I can give an unintentional personal example to this phenomena. I purchased some juice similar to this. It was supposed to be strawberry banana, but it didn't taste very much like it because of the other ingredients mixed in: carrots, apples, etc. I poured a glass for my wife, who said that she liked it. When I told her that it was strawberry banana, it suddenly didn't taste as good to her.
These are just two small examples, but the fields of rapid cognition and contextual priming are large and very interesting. The implications of how we make our decisions and judgments go far beyond just how something tastes; they reach every area of our lives. I read Blink almost a month ago now and I'm still processing it and trying to come to terms with it, not only for what it means for my designs, but also for the what it means for how I process the world.

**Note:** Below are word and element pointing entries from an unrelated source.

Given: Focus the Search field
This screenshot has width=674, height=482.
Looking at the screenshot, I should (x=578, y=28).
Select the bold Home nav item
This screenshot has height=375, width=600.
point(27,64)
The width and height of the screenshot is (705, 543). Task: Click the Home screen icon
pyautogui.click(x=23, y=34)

I'll throw another angle in here too: any one UI is not the best UI for everyone - the perfect UI is different for me than it is for you. The UI should be flexible to the point of enabling scenarios for people with disabilities. Like googletorp indicated, color blindness and other vision impairments are a perfect example: you should support high contrast UI elements for some customers. Another consideration often overlooked is support for online screen readers - every element needs alt text and needs to be discoverable through screen readers for your application to be usable for the blind. MSDN has a great accessibility developer center covering various issues such as these and sharing tools for testing your UI in disability scenarios (the tools ship in the Windows SDK).
In my opinion, giving people choices on a particular UI and letting them while upholding to the standards for the platform you are building to is really the "perfect UI". And to go back to your question, enabling flexible UI's through themes and other customization methods, you can give your application a competitive advantage in the marketplace. Style does matter, so make sure to pay attention to details or consult a designer if you can when creating your applications and developing programs.

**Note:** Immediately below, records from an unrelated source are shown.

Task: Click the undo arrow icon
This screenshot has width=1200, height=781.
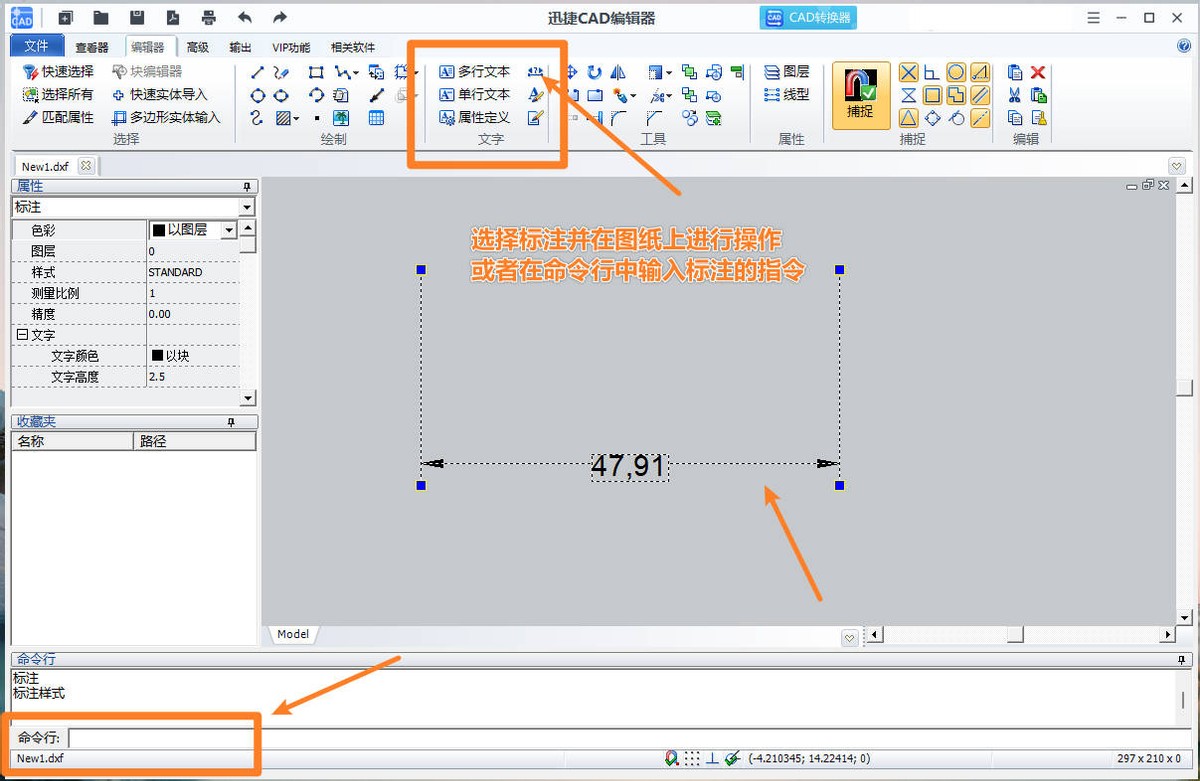Action: [245, 17]
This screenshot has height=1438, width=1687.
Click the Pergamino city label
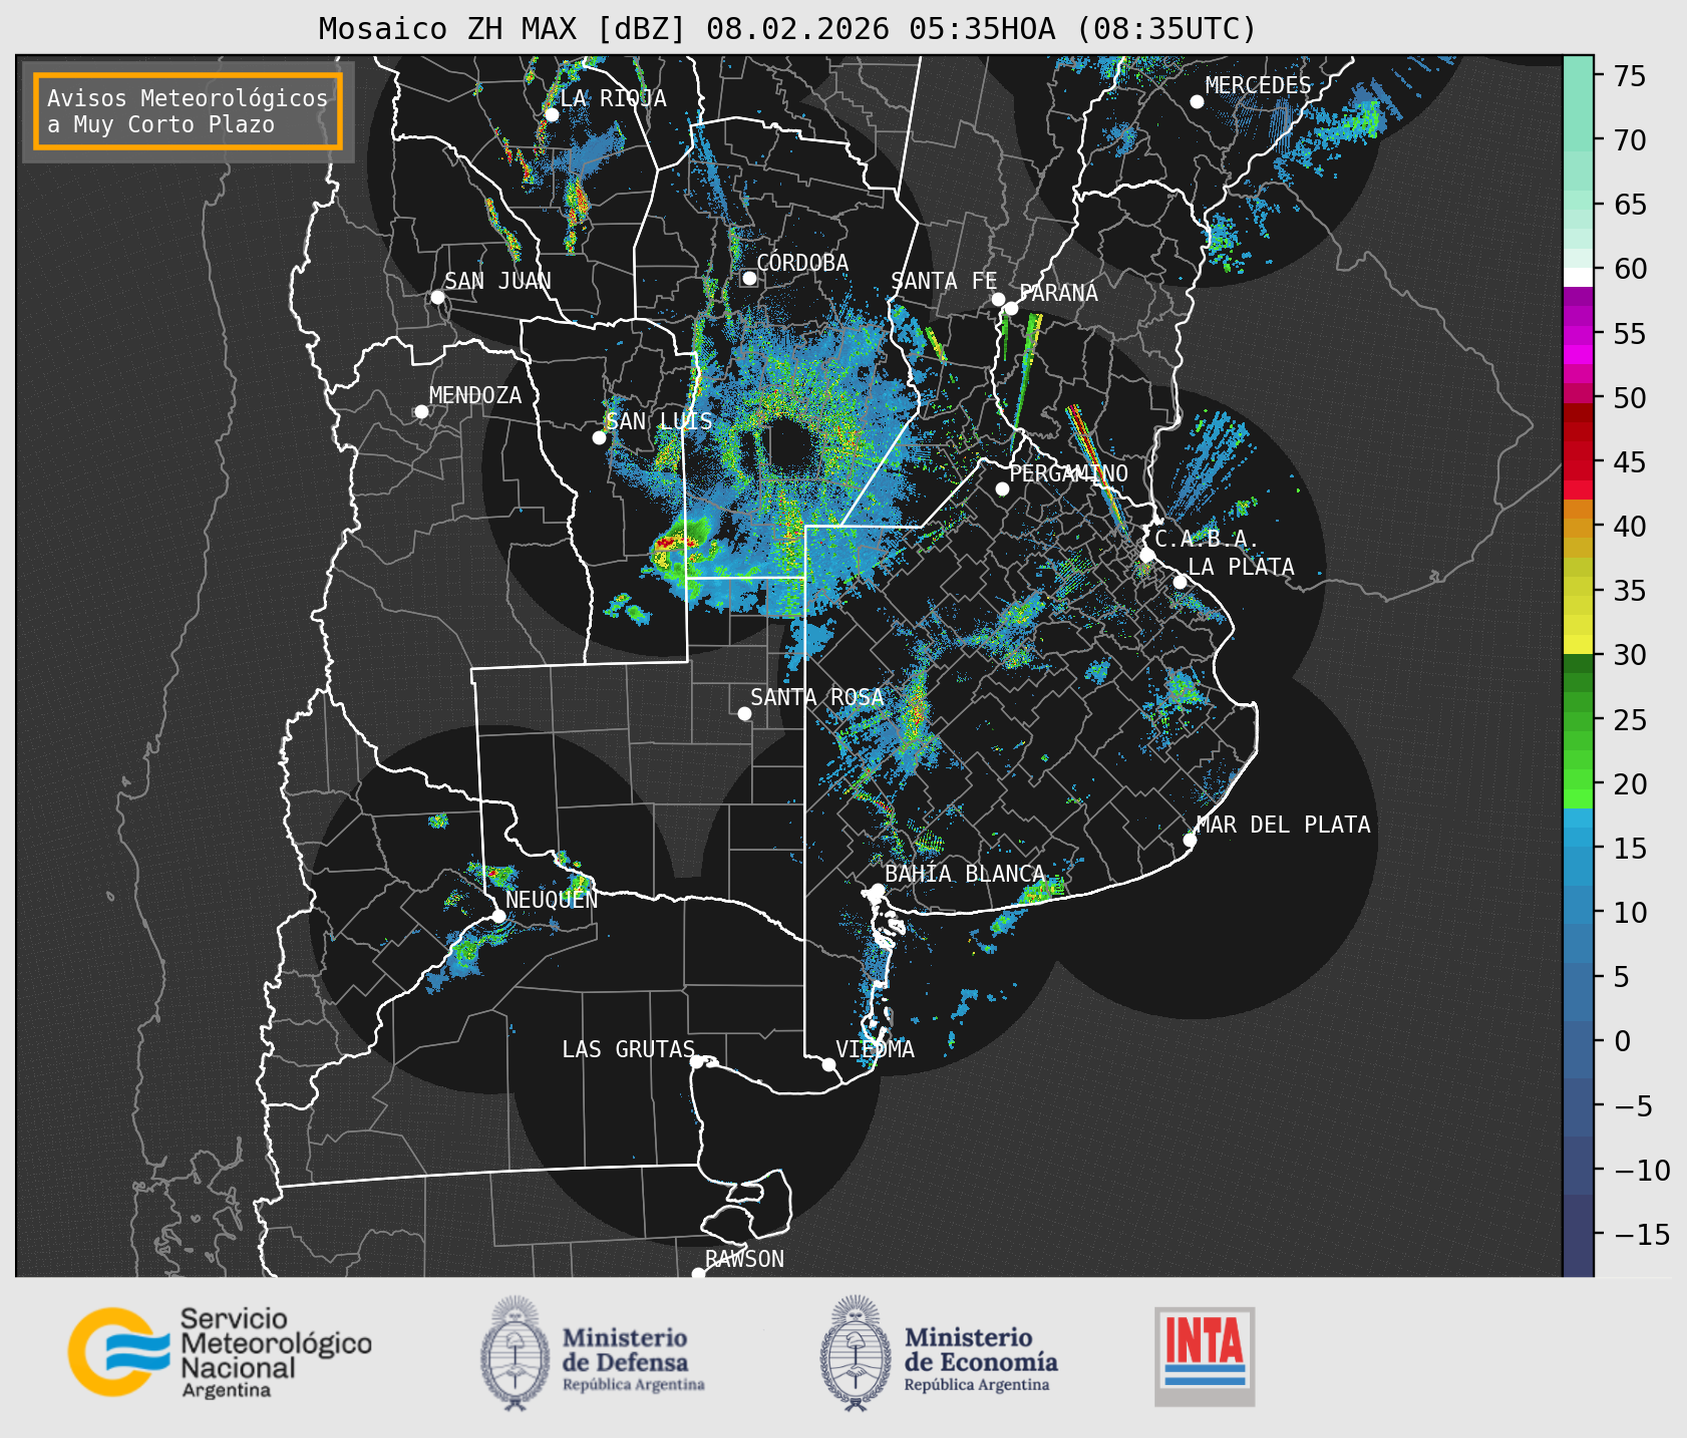(1068, 473)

In my experience, if an interface doesn't look nice (be it an ugly website or poorly skinned desktop application) I normally have a bad experience while using it. Even if everything is easy to find, and works just like I expect it too -- if it's ugly, I find myself actively seeking out a product that looks better, even if it sacrifices some of the functionality of the first product.
And example of this is IDEs. I'm constantly frustrated in that every editor or IDE I find is either ugly or doesn't work well. Not that it doesn't work well for everybody, but I find myself unable to work effectively in it. I'll find one that works just how I want it but is ugly and I hate looking at it. I find one that looks really nice but I can't figure out how to do everything the first editor did. You need both.
An interface that provides good ux can be (and I think tends to be) perceived as being easier to use even though it really isn't (in terms of the time it takes to complete an task, etc), in comparison to an interface that does not provide good ux but has the same level of usability. So yes, style does matter.